Enunciado do exercício
Copie sem nenhuma alteração as linhas dos dados a seguir, começando pela linha que contém "The height and width of the screenshot is (589, 720)." e parando depois da linha que contém "tap(16, 158)".
- - -
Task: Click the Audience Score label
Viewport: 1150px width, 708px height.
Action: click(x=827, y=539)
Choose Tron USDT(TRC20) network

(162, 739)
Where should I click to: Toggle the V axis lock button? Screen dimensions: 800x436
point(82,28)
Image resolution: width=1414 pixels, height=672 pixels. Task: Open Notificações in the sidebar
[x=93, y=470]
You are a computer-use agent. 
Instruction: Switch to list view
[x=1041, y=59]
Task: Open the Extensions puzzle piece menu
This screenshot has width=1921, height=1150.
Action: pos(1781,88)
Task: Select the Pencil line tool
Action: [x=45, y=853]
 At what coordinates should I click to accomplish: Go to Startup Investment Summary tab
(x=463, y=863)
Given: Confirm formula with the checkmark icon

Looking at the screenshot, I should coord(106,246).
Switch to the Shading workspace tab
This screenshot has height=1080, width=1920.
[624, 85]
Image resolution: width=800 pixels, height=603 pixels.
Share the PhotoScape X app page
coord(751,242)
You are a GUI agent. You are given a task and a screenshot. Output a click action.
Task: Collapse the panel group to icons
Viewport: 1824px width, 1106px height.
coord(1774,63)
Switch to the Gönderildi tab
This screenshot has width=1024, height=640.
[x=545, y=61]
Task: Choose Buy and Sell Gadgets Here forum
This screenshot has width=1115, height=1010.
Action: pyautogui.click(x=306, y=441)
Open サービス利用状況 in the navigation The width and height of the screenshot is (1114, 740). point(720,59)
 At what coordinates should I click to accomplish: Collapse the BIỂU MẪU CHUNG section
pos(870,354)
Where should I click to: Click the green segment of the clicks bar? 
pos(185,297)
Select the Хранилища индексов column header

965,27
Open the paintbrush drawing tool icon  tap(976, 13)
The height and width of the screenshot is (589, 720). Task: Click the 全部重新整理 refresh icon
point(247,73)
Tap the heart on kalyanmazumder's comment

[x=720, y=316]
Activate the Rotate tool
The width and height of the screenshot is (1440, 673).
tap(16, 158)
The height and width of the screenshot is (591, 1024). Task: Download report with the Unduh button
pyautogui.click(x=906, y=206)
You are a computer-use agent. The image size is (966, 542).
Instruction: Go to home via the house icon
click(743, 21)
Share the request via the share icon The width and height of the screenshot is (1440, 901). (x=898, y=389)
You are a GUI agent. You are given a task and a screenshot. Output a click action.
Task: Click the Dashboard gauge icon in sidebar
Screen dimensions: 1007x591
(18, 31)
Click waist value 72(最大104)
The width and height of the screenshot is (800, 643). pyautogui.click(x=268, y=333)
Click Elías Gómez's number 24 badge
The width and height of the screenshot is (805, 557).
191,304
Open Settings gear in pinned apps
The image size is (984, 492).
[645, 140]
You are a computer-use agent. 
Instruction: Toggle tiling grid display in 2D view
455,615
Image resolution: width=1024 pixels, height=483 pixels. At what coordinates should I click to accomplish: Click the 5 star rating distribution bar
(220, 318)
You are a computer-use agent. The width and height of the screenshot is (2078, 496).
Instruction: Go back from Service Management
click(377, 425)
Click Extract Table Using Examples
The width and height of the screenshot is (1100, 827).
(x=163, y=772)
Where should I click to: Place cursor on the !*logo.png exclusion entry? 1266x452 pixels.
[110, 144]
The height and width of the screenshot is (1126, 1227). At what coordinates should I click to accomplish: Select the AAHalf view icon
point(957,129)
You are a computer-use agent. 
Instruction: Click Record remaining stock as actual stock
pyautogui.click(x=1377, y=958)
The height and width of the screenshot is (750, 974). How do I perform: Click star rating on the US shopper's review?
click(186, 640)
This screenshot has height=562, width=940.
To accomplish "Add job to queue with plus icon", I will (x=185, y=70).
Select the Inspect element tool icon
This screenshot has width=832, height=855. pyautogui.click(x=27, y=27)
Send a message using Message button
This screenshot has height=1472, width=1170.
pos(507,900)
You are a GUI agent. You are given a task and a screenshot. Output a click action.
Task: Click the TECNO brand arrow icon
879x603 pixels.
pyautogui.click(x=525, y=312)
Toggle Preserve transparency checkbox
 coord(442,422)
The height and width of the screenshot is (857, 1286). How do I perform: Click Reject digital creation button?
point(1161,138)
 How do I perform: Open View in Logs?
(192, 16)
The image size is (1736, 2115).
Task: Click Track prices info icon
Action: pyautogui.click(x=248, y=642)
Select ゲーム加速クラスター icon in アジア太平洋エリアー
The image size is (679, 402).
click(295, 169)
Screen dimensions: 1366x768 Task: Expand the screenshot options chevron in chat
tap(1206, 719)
- - -
Resultado do exercício
The height and width of the screenshot is (589, 720). Task: Click the 全部重新整理 refresh icon
point(247,73)
Tap the heart on kalyanmazumder's comment

[x=720, y=316]
Activate the Rotate tool
The width and height of the screenshot is (1440, 673).
tap(16, 158)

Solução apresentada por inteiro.